◆ EXERCISE DETAILS ◆
Write out, word for word, the part of the records that opens with the line containing "Task: Click Ver inscritos link for Natación 1" and closes with the line containing "Action: click(x=380, y=257)", including both of those lines, and leave the pictures out of the answer.

===== INFORMATION PROVIDED

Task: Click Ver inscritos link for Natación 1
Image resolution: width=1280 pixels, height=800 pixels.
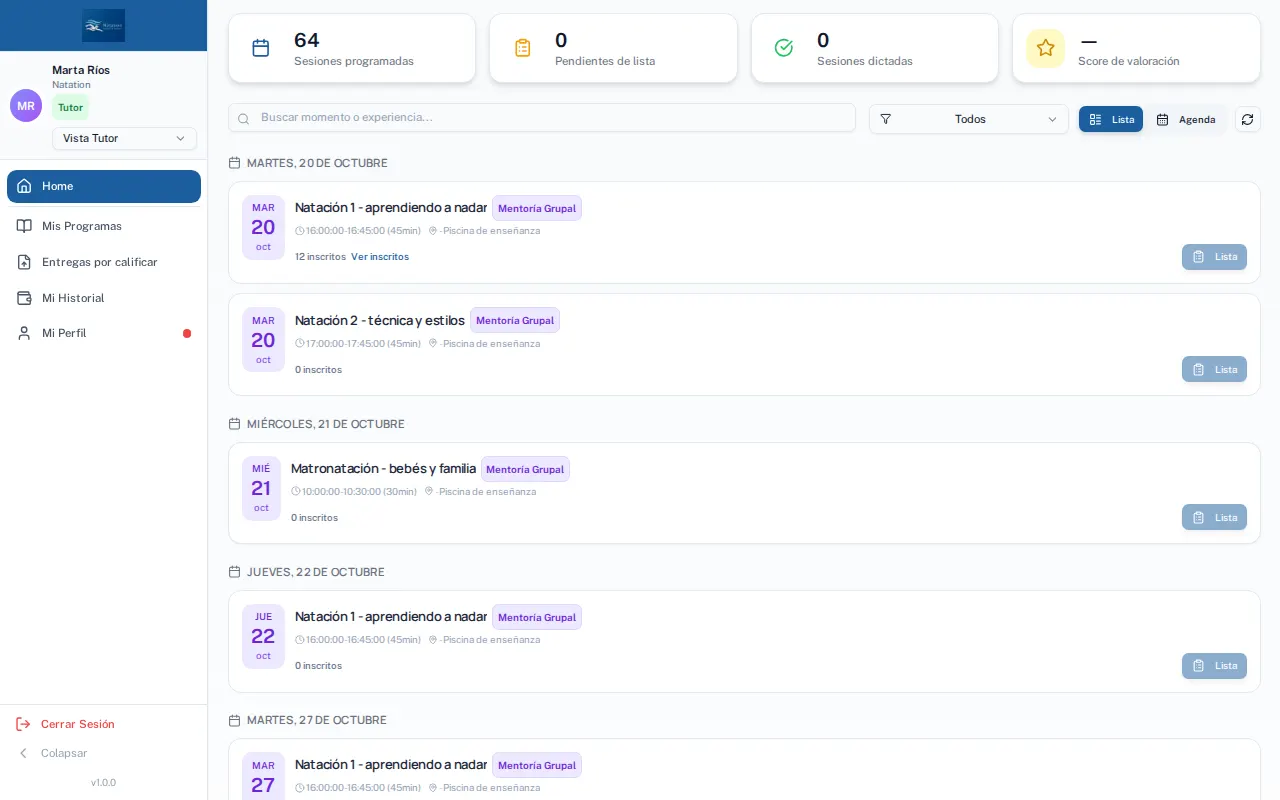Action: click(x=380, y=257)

==========
===== INFORMATION PROVIDED

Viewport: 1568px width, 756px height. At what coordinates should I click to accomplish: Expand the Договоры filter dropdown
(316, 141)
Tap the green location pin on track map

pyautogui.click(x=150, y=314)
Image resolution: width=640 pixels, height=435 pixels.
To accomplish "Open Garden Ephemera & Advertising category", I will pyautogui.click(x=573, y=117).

==========
===== INFORMATION PROVIDED

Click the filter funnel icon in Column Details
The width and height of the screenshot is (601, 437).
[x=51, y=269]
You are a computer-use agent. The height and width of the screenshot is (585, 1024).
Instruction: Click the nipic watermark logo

==========

◆ EXERCISE ANSWER ◆
Task: Click Ver inscritos link for Natación 1
Image resolution: width=1280 pixels, height=800 pixels.
Action: click(x=380, y=257)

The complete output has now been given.